[PASSAGE FOR REVIEW]
A new OSHA program targets the nation’s most hazardous workplaces for special attention, including additional inspections. One of those inspections at an Ohio foundry recently set the company back more than $200,000 in fines.

The Quincy Castings, Inc. inspection was conducted under a new OSHA program called the Site-Specific Targeting Initiative. That program specifically targets employers with the highest number of injury and illnesses cases, in an attempt to improve the nation’s most hazardous workplaces.  

This is just the most recent in a series of investigations of worker safety violations by OSHA. The federal worker safety organization found that Quincy Castings, Inc. of   Quincy Ohio committed 24 serious violations and 4 repeat violations. In this case, OSHA extracted fines of $220,620. Quincy Castings, Inc. is an iron foundry that employs 80 people.

OSHA had previous inspected the company 13 times since 1979. Those inspections resulted in a total of 80 citations.

OSHA found a number of violations at the foundry that are classified as “willful,” meaning the company was aware that they posed a hazard to employees and intentionally chose to disregard them. These “willful” violations include not providing safety guards around sand preparation machinery and rotating equipment. Other “willful” violations include not regulating compressed air used for cleaning and exposing multiple employees to dangerously high levels of crystalline silica.

One of OSHA’s findings is likely to be unpopular, at least with some male employees. According to OSHA inspectors, the company failed to provide respirators or to train employees in their use. Inspectors noted several employees with facial hair that made respirators useless. According to OSHA, the employer should introduce a policy prohibiting facial hair for employees.  It wasn’t clear if this rule should apply to every employee, or only those required to wear respirators.

[EXTRACTED INFORMATION]
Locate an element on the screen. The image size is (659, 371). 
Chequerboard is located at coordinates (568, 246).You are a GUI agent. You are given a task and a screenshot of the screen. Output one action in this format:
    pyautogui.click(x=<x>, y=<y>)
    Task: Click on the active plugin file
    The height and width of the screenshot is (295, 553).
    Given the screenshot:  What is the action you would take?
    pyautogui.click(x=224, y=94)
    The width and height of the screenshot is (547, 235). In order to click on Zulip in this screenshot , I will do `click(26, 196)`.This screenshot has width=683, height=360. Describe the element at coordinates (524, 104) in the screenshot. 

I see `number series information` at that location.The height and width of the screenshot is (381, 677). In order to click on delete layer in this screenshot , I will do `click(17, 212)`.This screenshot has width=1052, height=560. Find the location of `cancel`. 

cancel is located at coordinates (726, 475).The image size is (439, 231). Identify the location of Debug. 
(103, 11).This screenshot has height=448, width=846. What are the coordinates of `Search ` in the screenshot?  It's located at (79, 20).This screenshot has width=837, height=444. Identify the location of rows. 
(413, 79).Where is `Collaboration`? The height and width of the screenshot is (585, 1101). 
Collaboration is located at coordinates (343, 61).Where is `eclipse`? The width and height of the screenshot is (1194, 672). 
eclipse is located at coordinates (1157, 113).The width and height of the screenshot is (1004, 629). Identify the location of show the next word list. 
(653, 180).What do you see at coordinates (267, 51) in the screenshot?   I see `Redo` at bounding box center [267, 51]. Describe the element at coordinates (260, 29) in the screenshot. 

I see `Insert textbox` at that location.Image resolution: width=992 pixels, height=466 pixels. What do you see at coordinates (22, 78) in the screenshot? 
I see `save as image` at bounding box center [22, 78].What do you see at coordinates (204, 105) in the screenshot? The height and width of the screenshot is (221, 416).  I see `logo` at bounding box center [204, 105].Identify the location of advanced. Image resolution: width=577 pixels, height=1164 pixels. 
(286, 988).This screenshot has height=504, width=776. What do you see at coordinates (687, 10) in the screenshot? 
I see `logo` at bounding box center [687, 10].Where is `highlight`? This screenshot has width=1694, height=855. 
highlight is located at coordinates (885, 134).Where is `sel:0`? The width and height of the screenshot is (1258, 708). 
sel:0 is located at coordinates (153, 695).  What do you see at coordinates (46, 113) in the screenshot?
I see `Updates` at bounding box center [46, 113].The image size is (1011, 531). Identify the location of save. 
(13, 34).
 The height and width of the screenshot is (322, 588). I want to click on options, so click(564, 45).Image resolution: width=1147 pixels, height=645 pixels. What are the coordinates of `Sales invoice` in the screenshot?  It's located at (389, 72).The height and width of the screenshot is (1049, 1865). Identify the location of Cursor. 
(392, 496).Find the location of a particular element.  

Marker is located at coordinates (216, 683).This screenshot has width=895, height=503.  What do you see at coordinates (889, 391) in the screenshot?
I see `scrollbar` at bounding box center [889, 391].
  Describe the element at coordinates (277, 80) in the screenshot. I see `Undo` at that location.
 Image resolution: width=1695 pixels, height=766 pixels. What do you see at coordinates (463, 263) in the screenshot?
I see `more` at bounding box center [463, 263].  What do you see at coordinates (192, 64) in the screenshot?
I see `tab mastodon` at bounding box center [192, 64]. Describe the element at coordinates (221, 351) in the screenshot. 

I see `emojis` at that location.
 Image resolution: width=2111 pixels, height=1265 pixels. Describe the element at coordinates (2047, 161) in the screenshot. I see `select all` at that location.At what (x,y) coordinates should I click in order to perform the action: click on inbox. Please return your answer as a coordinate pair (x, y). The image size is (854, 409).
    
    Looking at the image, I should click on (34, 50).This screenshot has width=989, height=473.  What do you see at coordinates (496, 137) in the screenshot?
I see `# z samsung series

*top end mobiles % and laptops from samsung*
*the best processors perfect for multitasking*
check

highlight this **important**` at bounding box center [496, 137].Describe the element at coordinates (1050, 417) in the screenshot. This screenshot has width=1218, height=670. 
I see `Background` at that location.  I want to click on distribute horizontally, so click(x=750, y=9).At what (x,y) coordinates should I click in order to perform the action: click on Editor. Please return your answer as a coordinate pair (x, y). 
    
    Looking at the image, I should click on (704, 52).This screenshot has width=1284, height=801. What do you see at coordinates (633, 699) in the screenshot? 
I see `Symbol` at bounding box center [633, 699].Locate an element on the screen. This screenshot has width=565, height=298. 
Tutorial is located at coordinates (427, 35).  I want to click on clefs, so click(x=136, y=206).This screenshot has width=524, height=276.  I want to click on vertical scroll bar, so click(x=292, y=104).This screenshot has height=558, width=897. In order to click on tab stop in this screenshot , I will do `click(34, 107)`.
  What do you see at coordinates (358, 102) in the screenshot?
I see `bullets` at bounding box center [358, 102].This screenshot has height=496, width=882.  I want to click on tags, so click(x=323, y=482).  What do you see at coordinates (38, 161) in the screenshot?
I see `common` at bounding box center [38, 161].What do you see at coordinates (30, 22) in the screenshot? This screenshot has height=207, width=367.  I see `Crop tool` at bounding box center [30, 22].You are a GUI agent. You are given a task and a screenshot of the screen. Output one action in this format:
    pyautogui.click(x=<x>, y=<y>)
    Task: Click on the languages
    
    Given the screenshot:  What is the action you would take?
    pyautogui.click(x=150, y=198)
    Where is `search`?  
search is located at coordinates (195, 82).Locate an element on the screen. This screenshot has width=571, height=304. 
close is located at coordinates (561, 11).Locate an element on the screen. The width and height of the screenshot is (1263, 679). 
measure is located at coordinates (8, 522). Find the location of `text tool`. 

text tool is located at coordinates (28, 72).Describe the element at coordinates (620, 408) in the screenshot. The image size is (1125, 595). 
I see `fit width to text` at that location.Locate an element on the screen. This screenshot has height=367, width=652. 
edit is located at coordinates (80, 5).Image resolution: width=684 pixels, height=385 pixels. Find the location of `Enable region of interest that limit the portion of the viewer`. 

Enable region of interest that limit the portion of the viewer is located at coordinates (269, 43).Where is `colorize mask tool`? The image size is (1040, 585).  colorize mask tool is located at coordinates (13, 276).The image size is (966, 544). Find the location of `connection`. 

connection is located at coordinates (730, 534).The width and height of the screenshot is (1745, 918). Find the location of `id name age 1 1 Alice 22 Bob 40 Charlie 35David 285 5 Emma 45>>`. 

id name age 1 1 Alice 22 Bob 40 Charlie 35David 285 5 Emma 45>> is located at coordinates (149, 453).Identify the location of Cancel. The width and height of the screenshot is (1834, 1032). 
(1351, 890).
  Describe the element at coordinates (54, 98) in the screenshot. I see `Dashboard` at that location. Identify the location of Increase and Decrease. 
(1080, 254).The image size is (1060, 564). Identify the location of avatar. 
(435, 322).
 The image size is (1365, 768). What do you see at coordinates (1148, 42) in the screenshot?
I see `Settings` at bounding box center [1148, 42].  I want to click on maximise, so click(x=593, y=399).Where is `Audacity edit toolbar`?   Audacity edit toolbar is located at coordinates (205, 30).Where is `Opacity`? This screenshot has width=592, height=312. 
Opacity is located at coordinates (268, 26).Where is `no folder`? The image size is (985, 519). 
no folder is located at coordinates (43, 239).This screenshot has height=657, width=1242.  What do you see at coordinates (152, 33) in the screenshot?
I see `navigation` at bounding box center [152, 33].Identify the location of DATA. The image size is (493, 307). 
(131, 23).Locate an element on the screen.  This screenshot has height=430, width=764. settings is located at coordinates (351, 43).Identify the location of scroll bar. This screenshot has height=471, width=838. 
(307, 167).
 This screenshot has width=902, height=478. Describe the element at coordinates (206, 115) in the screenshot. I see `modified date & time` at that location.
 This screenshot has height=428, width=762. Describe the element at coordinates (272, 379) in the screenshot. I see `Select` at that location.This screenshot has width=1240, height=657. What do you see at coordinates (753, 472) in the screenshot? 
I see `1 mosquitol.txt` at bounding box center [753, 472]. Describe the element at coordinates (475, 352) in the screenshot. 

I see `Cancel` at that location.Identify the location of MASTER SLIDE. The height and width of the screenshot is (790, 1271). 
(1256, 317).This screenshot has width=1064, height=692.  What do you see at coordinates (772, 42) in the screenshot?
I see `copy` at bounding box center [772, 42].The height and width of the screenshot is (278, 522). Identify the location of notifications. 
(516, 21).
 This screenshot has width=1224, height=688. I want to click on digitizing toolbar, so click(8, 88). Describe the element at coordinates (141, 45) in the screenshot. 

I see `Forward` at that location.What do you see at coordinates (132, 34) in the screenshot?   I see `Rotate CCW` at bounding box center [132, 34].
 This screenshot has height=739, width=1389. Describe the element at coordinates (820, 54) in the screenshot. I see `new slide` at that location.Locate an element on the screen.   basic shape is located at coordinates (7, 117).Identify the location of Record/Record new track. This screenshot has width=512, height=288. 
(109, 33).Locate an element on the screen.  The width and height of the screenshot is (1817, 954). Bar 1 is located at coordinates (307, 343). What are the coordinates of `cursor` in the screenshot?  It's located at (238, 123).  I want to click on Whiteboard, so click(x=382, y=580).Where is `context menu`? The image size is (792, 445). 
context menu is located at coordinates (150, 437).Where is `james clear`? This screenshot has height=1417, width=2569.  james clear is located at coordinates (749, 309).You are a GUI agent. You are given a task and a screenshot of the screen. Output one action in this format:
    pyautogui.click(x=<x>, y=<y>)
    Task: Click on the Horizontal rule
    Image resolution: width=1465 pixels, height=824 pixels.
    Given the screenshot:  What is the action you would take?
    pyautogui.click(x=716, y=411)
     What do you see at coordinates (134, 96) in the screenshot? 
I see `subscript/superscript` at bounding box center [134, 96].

[TASK DIRECTIONS] Copy the passage from the article on the Ohio foundry's OSHA inspection word for word, starting at "The Quincy Castings, Inc." and ending at "of 80 citations.".

[WRITTEN ANSWER]
The Quincy Castings, Inc. inspection was conducted under a new OSHA program called the Site-Specific Targeting Initiative. That program specifically targets employers with the highest number of injury and illnesses cases, in an attempt to improve the nation’s most hazardous workplaces.  

This is just the most recent in a series of investigations of worker safety violations by OSHA. The federal worker safety organization found that Quincy Castings, Inc. of   Quincy Ohio committed 24 serious violations and 4 repeat violations. In this case, OSHA extracted fines of $220,620. Quincy Castings, Inc. is an iron foundry that employs 80 people.

OSHA had previous inspected the company 13 times since 1979. Those inspections resulted in a total of 80 citations.